Un jeune américain fait un récit épistolaire, à destination de son frère, de ses aventures en Mythgarthr, univers au centre d'un multivers composé de sept mondes distincts, dans lequel il est subitement immergé…
Avec le Chevalier-Mage nous voilà plongés dans un Nème récit initiatique, si cher à la Fantasy. Tel est en tout cas l'a priori que tout amateur du genre pourrait avoir à la seule lecture des quatrièmes de couvertures. Mais il ne faut pas s'arrêter à cela et faire l'effort de lire ce diptyque pour se rendre compte que
Gene WOLFE a écrit là une oeuvre qui sort des sentiers battus, et ce à au moins deux titres.
En premier lieu le héros est tout sauf conventionnel. Enfant projeté dans le corps d'un adulte, il ne semble absolument pas dérouté par son aventure. Il affiche même une détermination à toute épreuve, en dépit des déroutes qu'il rencontre régulièrement. Able du Grand Coeur, puisque tel est son nom dans ce multivers, sait par ailleurs reconnaître ses torts et accepte candidement ses incertitudes. Mais rien ne le fait dévier de son objectif : obtenir le statut de Chevalier en trouvant l'épée légendaire Eterne, puis celui de Mage en restaurant l'ordre dans le multivers.
En second lieu, et surtout, le Chevalier-Mage se démarque de la production habituelle en Fantasy par son mode narratif.
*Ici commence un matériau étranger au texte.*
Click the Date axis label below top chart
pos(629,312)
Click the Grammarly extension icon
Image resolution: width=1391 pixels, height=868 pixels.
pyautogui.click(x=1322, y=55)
Sous la forme d'une longue lettre adressée à son frère, le héros semble apathique tout le long de son récit, comme si son immersion dans ce multivers était ce qu'il y a de plus naturel. de plus, il use régulièrement d'apartés à la seule destination de son frère, ainsi que de nombreux non-dits, comme si le lecteur pouvait comprendre à demi-mots son état d'esprit.
S'inspirant des légendes arthuriennes et de diverses mythologies, nordiques notamment, le Chevalier-Mage de
Gene WOLFE se démarque donc fortement de la production habituelle en Fantasy. Néanmoins, cette originalité ne suffit pas à retenir totalement l'attention du lecteur à cause des multiples niveaux de lecture de l'oeuvre. le nombre impressionnant de personnages ajoute aussi à la confusion, en tout cas pour un lecteur inattentif. Enfin,
Gene WOLFE fait largement usage du non sens à la façon de
Lewis Carroll, ce qui ne facilite pas non plus la compréhension globale du diptyque.
Le Chevalier-Mage est donc une oeuvre difficile d'accès. Mais elle est de ces oeuvres qui dévoilent leurs secrets avec parcimonie au fur et à mesure des lectures. Il est en effet évident que le diptyque de WOLFE mérite plusieurs lectures pour en appréhender toute sa valeur. La prose de l'auteur étant de qualité, et son humour très fin, cela ne devrait pas poser de problèmes.